Cregan glared. How dare Arton taunt him? His rival would soon learn who would be the next council member. With care he reached for more thorns. Even with the gloves made from dragon hide picking thorns presented a danger. One slip with a thorn stabbing his face or next and he would suffer or even die. He lifted an empty sack and stomped toward the other man.
“Fill this.” He thrust the sack at Arton. The foreign adoptee should become used to taking orders. There was ho way he could win. Mecador, chief wizard, was Cregan’s mentor and father.
Arton opened his shirt and spilled as many of the thorns he could into the bag. Just as many fell on the ground. “Gathering thorns was your task. Be quick to pick up the fallen ones before they lose their potency.” He shook out his shirt and strode away.
“How dare you disobey me?” Cregan’s hands formed fists. “You don’t understand. You will be my toady. I will win the challenge. I’m already ahead. Mecader knows I’m the better wizard.” He grabbed Arton’s shoulders and whirled him around.
Arton pulled away. “Stop. We are forbidden physical fights against anyone who is a wizard.”
Fury bubbled like a steaming cauldron. Cregan abandoned the sack he held and ran after Arton.
Arton stumbled and floundered to regain his balance. Cregan hit his rival’s shoulders and Arton fell into the fyrethorn tangle. His screams filled the air. He pulled free and ran toward the citadel.

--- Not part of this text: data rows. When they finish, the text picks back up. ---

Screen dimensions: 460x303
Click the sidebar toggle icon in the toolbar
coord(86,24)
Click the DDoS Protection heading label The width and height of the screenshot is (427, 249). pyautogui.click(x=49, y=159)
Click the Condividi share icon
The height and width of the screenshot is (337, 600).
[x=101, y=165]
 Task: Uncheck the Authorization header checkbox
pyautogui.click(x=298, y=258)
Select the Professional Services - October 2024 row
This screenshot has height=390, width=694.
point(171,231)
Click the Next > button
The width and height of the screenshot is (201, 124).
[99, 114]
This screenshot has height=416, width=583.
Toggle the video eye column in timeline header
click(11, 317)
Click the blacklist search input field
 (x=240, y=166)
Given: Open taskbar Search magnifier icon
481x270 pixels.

Cregan abandoned the sacks and raced after the other man. What could he do? If Arton died the council would act to banish Cregan. In the past he’d heard of one challenger being sent from the citadel for a year. The man had never returned. If he had he would have been named a second level wizard.
As Cregan ran after his rival he planned his story. He had to cast the blame on Arton. If Mecador believed Arton had stumbled and fell into the bushes there would be no punishment. If the worst happened Cregan vowed to survive and fight for his rightful place even if he needed to wand duel every council member. He was Mecador’s son. He deserved a council seat.